Minneapolis — Best Buy said its Best Buy Digital Music Store will participate in a test by Universal Music Group that will give customers the chance to purchase music unprotected by Digital Rights Management (DRM) software for the same price they would pay for protected music.
“Our customers have shared their frustration around DRM protection and we have listened,” said Jennifer Schaidler, music VP for Best Buy. “One of the most appealing aspects of digital music is the freedom it can provide to enjoy music wherever and whenever you want. Taking away DRM protection will help digital music live up to this promise.
“Based on what we hear form consumers and our own research, we firmly believe DRM-free music is what the consumer wants,” Schaidler added. “We’re happy to be part of Universal’s test. We believe customers will respond positively to the idea of getting unprotected music without having to pay more for that freedom.”

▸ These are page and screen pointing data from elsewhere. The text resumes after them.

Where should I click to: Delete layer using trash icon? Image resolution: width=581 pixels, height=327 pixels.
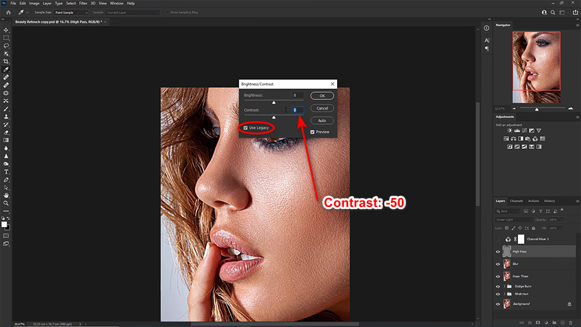(x=570, y=322)
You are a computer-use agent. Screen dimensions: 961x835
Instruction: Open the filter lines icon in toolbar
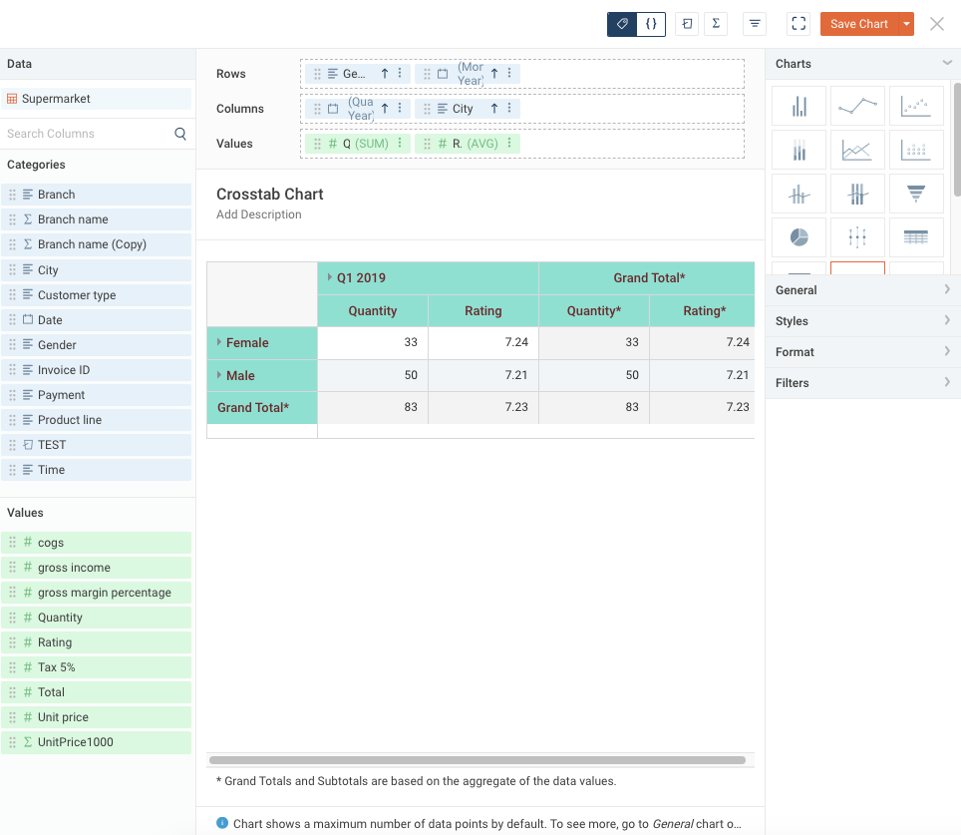pos(755,24)
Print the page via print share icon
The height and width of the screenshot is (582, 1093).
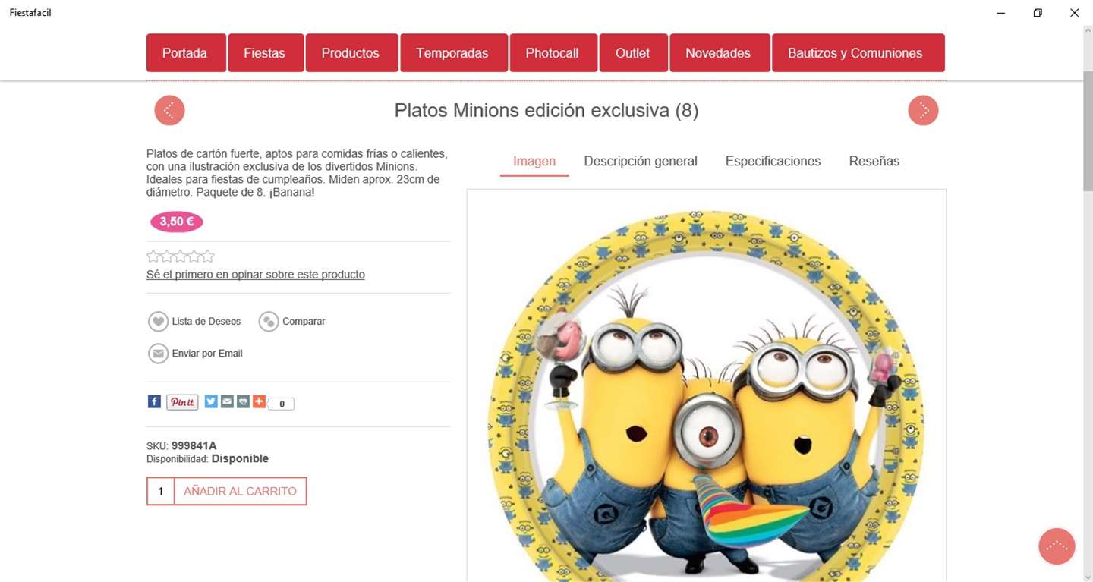coord(243,401)
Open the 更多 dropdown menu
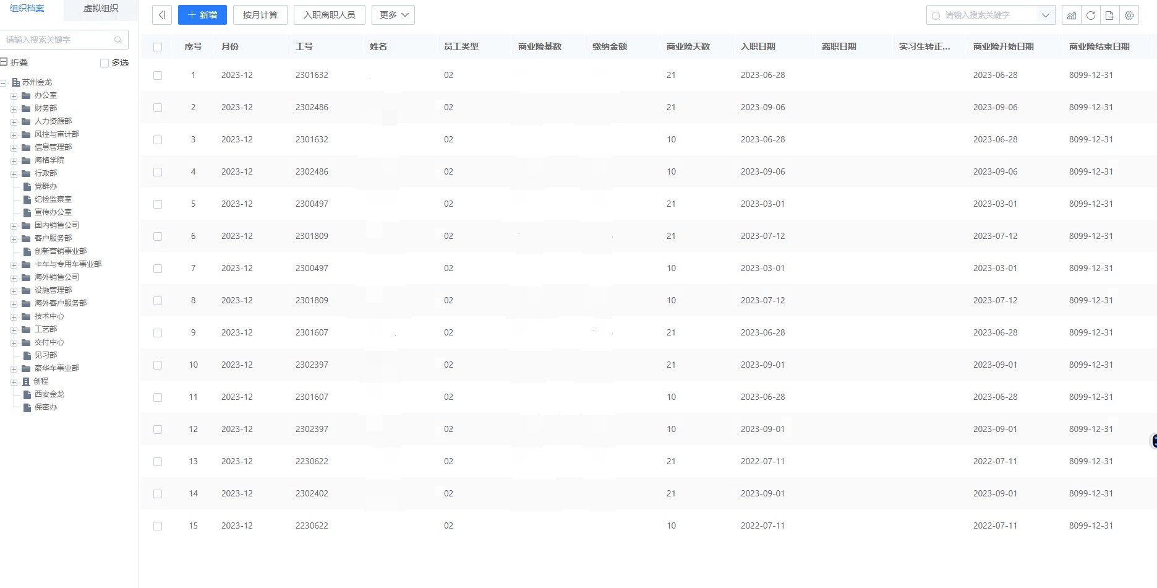Image resolution: width=1157 pixels, height=588 pixels. (393, 14)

The Best Buy Digital Music Store launched in October 2006. It is powered by the RealNetworks Rhapsody 4.0 music platform and allows customers to purchase individual songs for $0.99 each or to subscribe to the service for $14.99 per month for unlimited music listening. Subscribers can play the music on a computer or on any compatible MP3 player, and the music can be listened to as long as the subscription is active. According to Best Buy, subscribers also have the option to purchase songs at a discounted rate of $0.89 per track.